I feel that the study was performed by using appropriate methodology. The major PK parameters were analyzed. The MTD of the drug was calculated and robust statistical analyses were performed. The one problem I have with the data was that the Cmax and AUC values had very high standard deviations. The values of AUC overlapped between different drug dosages. The authors suggest that decrease in VEGFR-2 is associated with clinical benefits; however the receptor levels go down in both groups of patients with and without clinical benefit making the role of VEGFR-2 as a biomarker in this study questionable. The average trough plasma concentration was lower with higher drug dose, while a lower drug dose had elevated level (table A4). It was reported that 20g/mL of Css results in clinical benefits; however the MTD fails to attain this Css level at various time points. The study utilizes DCE-MRI, a novel pharmacodynamic marker for the first time in pediatric oncology patients.

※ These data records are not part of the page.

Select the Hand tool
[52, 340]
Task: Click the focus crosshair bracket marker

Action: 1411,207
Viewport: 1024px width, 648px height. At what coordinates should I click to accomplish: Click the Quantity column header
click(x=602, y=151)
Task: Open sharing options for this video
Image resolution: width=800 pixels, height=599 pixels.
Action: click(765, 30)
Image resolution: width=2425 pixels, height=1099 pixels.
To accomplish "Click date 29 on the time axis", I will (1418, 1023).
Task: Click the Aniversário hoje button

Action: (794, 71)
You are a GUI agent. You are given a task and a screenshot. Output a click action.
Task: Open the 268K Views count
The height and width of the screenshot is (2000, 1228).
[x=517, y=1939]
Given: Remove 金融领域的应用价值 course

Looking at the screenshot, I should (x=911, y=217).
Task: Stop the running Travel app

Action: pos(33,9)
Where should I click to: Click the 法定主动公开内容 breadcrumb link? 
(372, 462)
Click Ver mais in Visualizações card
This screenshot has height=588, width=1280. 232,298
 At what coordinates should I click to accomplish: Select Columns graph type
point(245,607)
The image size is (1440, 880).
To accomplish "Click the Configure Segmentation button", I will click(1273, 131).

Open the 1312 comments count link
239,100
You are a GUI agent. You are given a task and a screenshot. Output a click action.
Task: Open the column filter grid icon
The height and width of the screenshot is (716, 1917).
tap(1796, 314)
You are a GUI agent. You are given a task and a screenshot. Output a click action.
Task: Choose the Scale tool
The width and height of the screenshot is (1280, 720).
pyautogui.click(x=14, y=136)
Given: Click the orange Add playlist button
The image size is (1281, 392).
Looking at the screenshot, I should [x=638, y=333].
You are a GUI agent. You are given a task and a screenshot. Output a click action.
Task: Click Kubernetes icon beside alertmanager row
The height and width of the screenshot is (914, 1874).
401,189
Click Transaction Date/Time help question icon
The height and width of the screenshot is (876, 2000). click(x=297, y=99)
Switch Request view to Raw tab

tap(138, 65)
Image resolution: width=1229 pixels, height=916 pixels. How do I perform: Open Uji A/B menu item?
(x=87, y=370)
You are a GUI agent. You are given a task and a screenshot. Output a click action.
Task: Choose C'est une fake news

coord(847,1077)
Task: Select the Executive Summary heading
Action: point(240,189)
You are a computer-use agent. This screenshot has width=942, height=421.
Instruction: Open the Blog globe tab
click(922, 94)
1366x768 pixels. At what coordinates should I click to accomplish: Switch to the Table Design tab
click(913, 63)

There are a few key challenges associated with conducting pharmacokinetic studies in infants15,16. Patients, <6 months of age usually have 3-6 times higher half life than in adults. Drug metabolizing pathway such as the CYP450 pathway, drug transporters and certain phase II conjugation and renal elimination pathways required for metabolism of some drugs are far less developed. This may result in very high internal dose in infants or affect the bioavailabilty17. Oral drug administration poses significant challenges that may affect the actual drug concentration in infants. Children differ from adults in having lower blood pressure, having a higher rate of metabolism, faster heart rate and less developed immune system. Infants also have a greater body to surface are to body mass ratio. Another problem associated with clinical trials in infants is the small numbers of children that suffer from a given medical problem making it difficult to generate clinically meaningful data. Infants have variation in sizes of their internal organs; mechanism of plasma binding of proteins and the physiological method of removing harmful chemicals from CNS are usually underdeveloped in infants. Drug clearance pathways exhibit high degree of variability in infants. As observed in this study the children exhibited very high variance in Cmax and AUC. Many drugs also exhibit adverse effect due to the fact that children are growing. Drugs like corticosteroids can inhibit or alter physical growth in children. The phase I study recruited patients with STS as opposed to healthy subjects and also evaluated clinical benefit which is contrary to adult phase I trials.